Ils tirent d'ici, de là. L'impatience te gagne. — Pst ! pst ! d'un jet d'urine — tu asperges — l'assemblée et tu quittes le rameau. — Tu t'en vas bien loin de la racaille — qui t'a dérobé le puits, et rit, et se gaudit, — et se lèche les lèvres engluées de miel.


Or de ces bohémiens abreuvés sans fatigue, — le plus tenace est la fourmi. Mouches, frelons, guêpes, scarabées cornus, — aigrefins de toute espèce, fainéants qu'à ton puits le gros soleil amène, — n'ont pas son entêtement à te faire partir.

 

Pour te presser l'orteil, te chatouiller la face, — te pincer le nez, pour courir — à l'ombre de ton ventre, vraiment nul ne la vaut. — La coquine prend pour échelle une patte et te monte, audacieuse, sur les ailes ; elle s'y promène, insolente, et va d'en haut, d'en bas.


II

Maintenant — voici qui n'est pas à croire. — Autrefois, nous disent les anciens, — un jour d'hiver, la faim te prit. Le front bas — et en cachette, tu allas voir, — dans ses grands magasins, la fourmi, sous terre.

L'enrichie au soleil séchait, — avant de les cacher en cave, — ses blés qu'avait moisis la rosée de la nuit. — Quand ils étaient prêts, elle les mettait en sac. — Tu surviens alors, avec des pleurs aux yeux.

 

Tu lui dis : « Il fait bien froid ; la bise — d'un coin à l'autre me traîne, mourante de faim. A ton riche monceau — laisse-moi prendre pour ma besace. — Je te le rendrai, bien sûr, au beau temps des melons. »

 

« Prête-moi un peu de grain. » Mais va, — si tu crois que l'autre t'écoute, — tu te trompes. Des gros sacs, tu n'auras rien de rien. — « File plus loin, va racler des tonneaux ; — crève de faim l'hiver, toi qui chantes l'été ! »

Ainsi parle la fable antique — pour nous conseiller la pratique — des grippe-sous, heureux de nouer les cordons — de leurs bourses... Que la colique — ronge les entrailles de ces sots !

 

Il m'indigne, le fabuliste, — quand il dit que l'hiver tu vas en quête — de mouches, vermisseaux, grains, toi qui ne manges jamais. Du blé ! Qu'en ferais-tu, ma foi ! — Tu as ta fontaine mielleuse, et tu ne demandes rien de plus.

Que t'importe l'hiver ! Ta famille — à l'abri sous terre sommeille, — et tu dors le somme qui n'a pas de réveil. — Ton cadavre tombe en loques. — Un jour, en furetant, la fourmi le voit.
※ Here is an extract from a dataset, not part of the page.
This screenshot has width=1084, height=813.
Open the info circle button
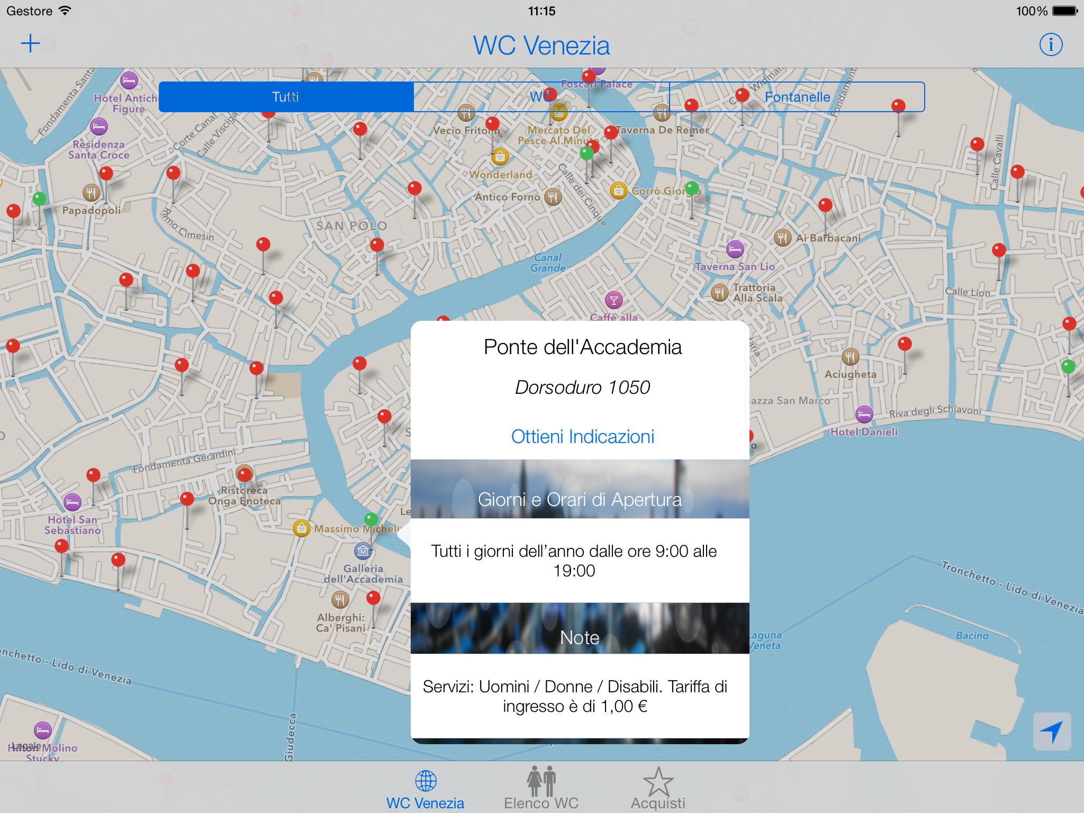tap(1051, 44)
De ta maigre peau desséchée — la méchante fait curée ; — elle te vide la poitrine, elle te découpé en morceaux, — elle t'emmagasine pour salaison, — provision de choix, l'hiver, en temps de neige.

III

Voilà l'histoire véritable — bien loin du dire de la fable. — Qu'en pensez-vous, sacrebleu ! — O ramasseurs de liards, — doigts crochus, bombées bedaines — qui gouvernez le monde avec le coffre-fort,

Vous faites courir le bruit, canaille, — que l'artiste jamais ne travaille — et qu'il doit pâtir, l'imbécile. — Taisez-vous donc : quand des lambrusques — la Cigale a foré l'écorce, — vous lui dérobez son boire, et puis, morte, vous la rongez.

En son expressif idiome provençal, ainsi parle mon ami, réhabilitant la Cigale calomniée par le fabuliste.